Anggit ternganga. Wajahnya menjadi pias. Bersemu merah bata dan kini, tersaput pucat. Tidak menyangka sama sekali, Zalfa yang selama ini mereka anggap bersalah, bahkan mereka fitnah ternyata ....

"Zalfa?" Anggit tergagap. "Kamu ...?" Anggit semakin gugup hingga tak sanggup mengucapkan sepatah kata pun. Itu benar Zalfa, kan? Zalfa yang kata Mas Andre udah jadi kimcil gara-gara perusahaan papinya bangkrut? Tapi, kenapa pakaiannya serapat ini? Pakai cadar lagi! Atau ini hanya kedok saja! Dasaaar ...!

"Asslamu'alaykum, Mbak, Mas. Iya, ini Zalfa. Afwan, tidak memberi tahu dulu kalau mau silaturrahiim. Mbak dan Mas apa kabar?" Zalfa menyalami Anggit yang benaknya masih melayang-layang entah kini sampai di mana. "Mbak?" Zalfa mengguncangkan lembut pergelangan tangan Angit.

"Eh, oh, enggg, iya. Zalfa, a ayo, masuk." Anggit semakin geragapan. "Sebentar ya, Adik-adik? Mbak ada tamu. Diteruskan dulu belajarnya ya?" Anggit membagikan lembar soal untuk murid-murid lesnya. Semua mengangguk mengerti.

"Terima kasih, Mak. Zalfa cuma sebentar kok." Zalfa tetap berdiri anggun di tempatnya. "Sebenarnya, Zalfa ada perlu sama Mak dan Mas Andre."

Sungguh, Anggit rasanya mati kaku. Bagaimana tidak? In bisa menjadi bumerang bagi dirinya sendiri. Terutama kalau sampai Zalfa menempuh jalur hukum untuk membersihkan namanya. Ya Allaah, aku harus gimana? Tanya hatinya. Namun, dengan bibir bergetar menjawab, "Oh, iya. Ayo ma-masuk du-lu. Kita bicara di dalam."

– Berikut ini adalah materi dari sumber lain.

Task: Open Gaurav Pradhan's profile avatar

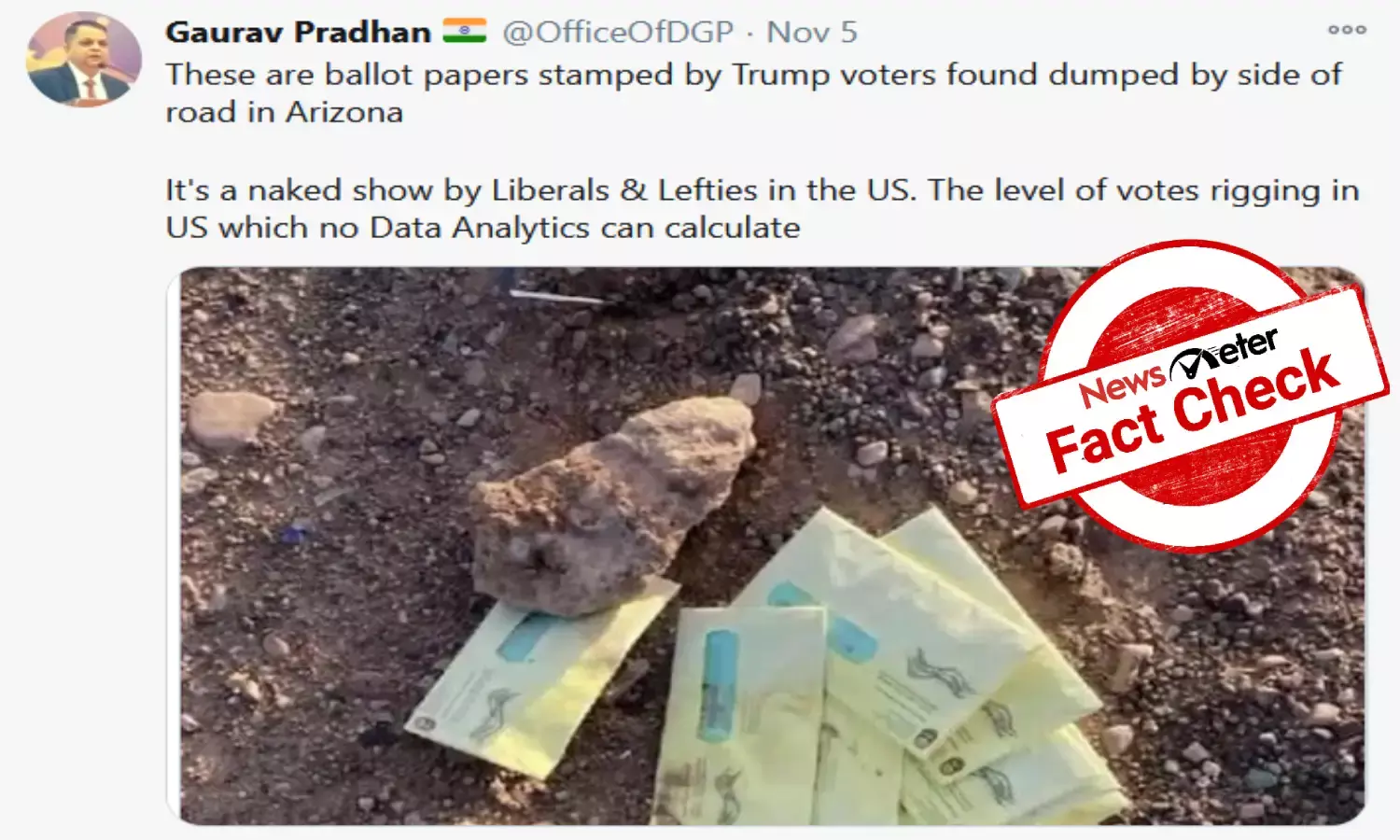Action: [83, 59]
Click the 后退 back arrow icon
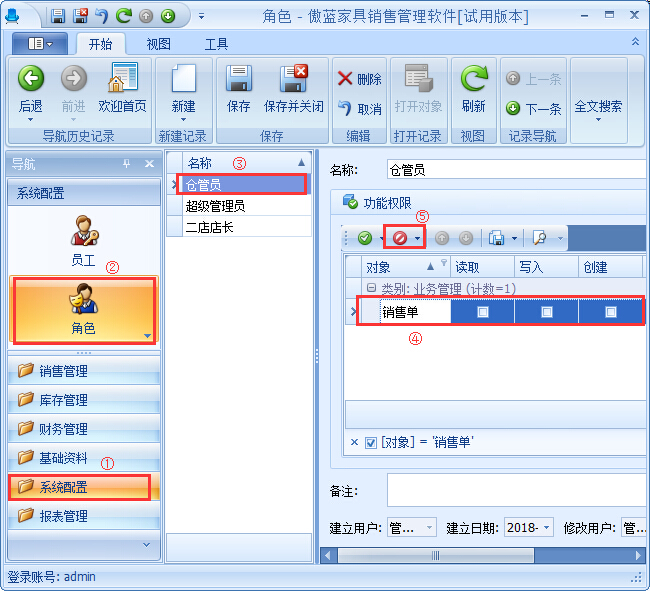The width and height of the screenshot is (650, 591). [31, 78]
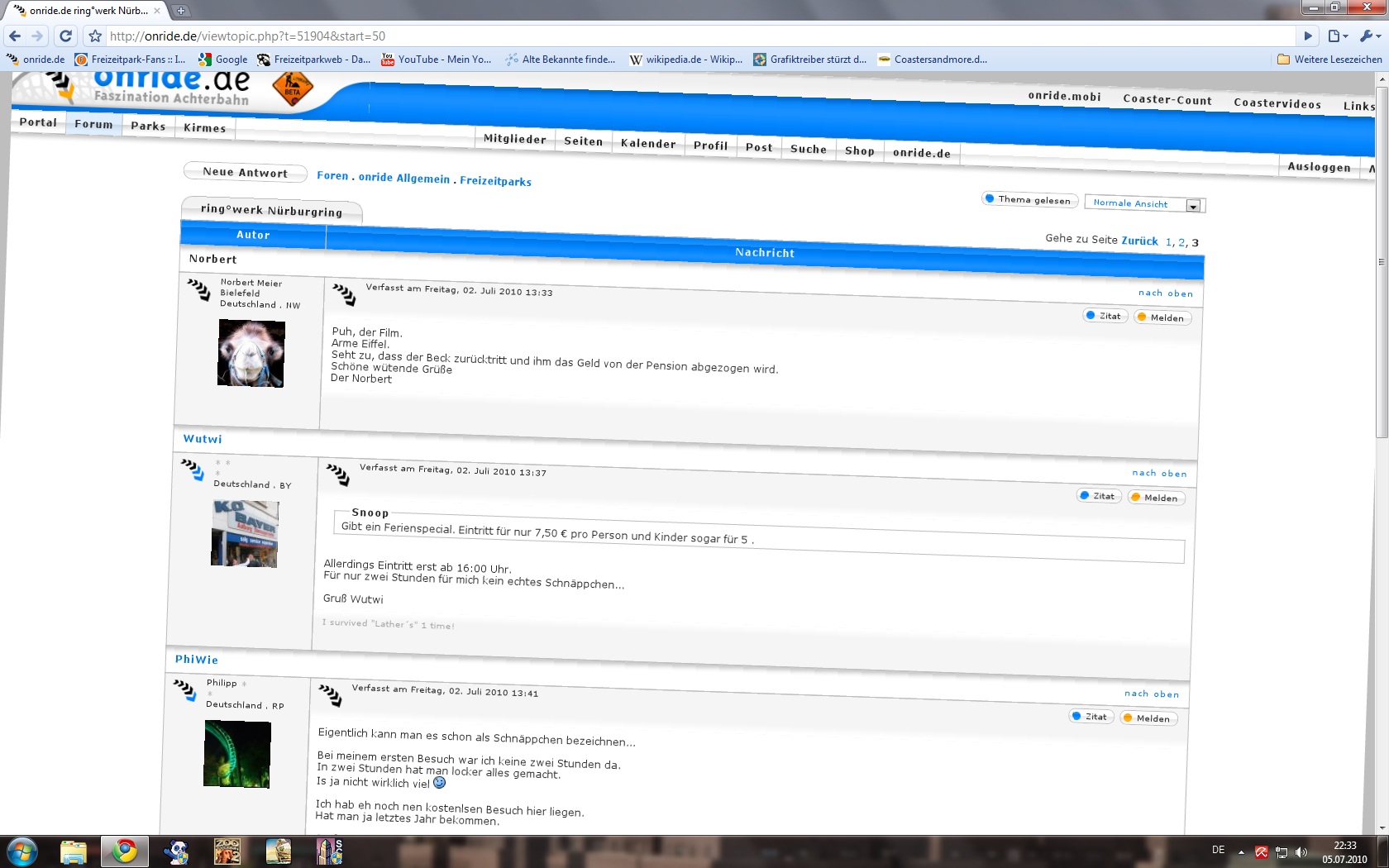The width and height of the screenshot is (1389, 868).
Task: Select the Kalender menu item
Action: pos(647,143)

"Terima kasih, Mbak." Zalfa mengikuti Anggit masuk ke ruang tamu. Aroma pembersih lantai, tercium harum. Zalfa tersenyum santun dan duduk sopan di sofa. Dalam hati terdalamnya, Zalfa banyak dzikrullah. Memohon kekuatan Allaah, semoga tabayyun-nya berjalan dengan mudah dan lancar. Aamiin.

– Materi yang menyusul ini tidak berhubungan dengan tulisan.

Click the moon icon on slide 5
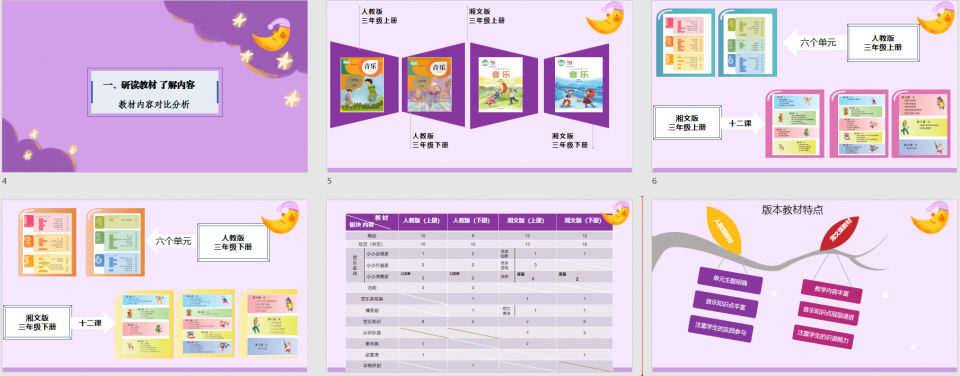This screenshot has height=376, width=960. (607, 18)
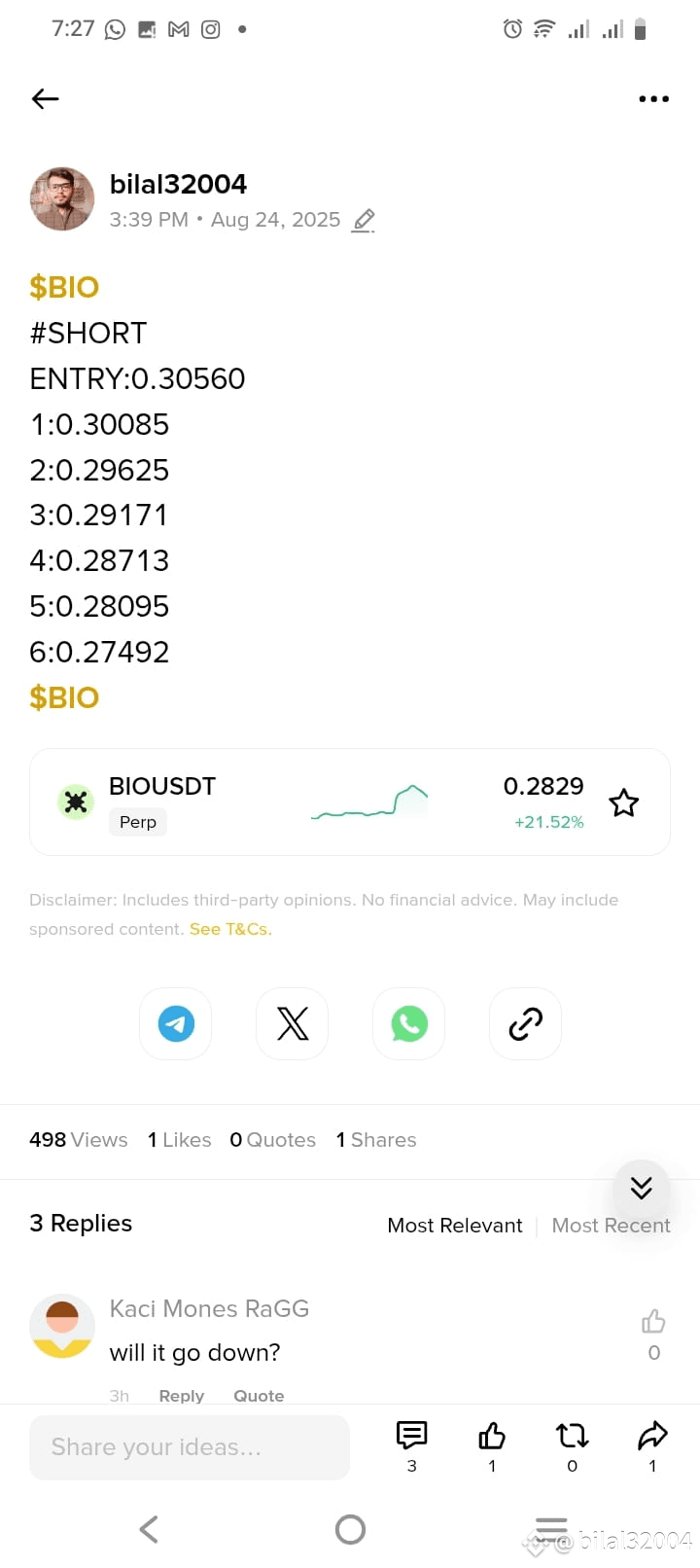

"Sebentar ya, Zalfa? Mbak panggil Mas Andre dulu." Anggit meninggalkan Zalfa sendiri di ruang tamu. Meski agak berjauhan jaraknya dengan saung yang digunakan untuk sanggar belajar, dapat didengarkan gelak tawa dan canda murid-murid Anggit. Zalfa tersenyum. Senyum bahagia. Akirnya, saat indah yang ditunggunya selama ini pun didatangkan Allaa. Saat untuk membuktikan kebenaran. Bahwa dirinya tidak seperti yang semua orang tuduhkan selama ini.

***

"Dik, Mas serius mencintai kamu. Mas akan lakukan apa saja untuk bisa mendapatkanmu. Sungguh! Percayalah, Dik. Mas sungguh-sungguh mencintaimu," Mas Andre menatap wajah Zalfa yang terus menunduk sedari tadi. Dalam. Lama.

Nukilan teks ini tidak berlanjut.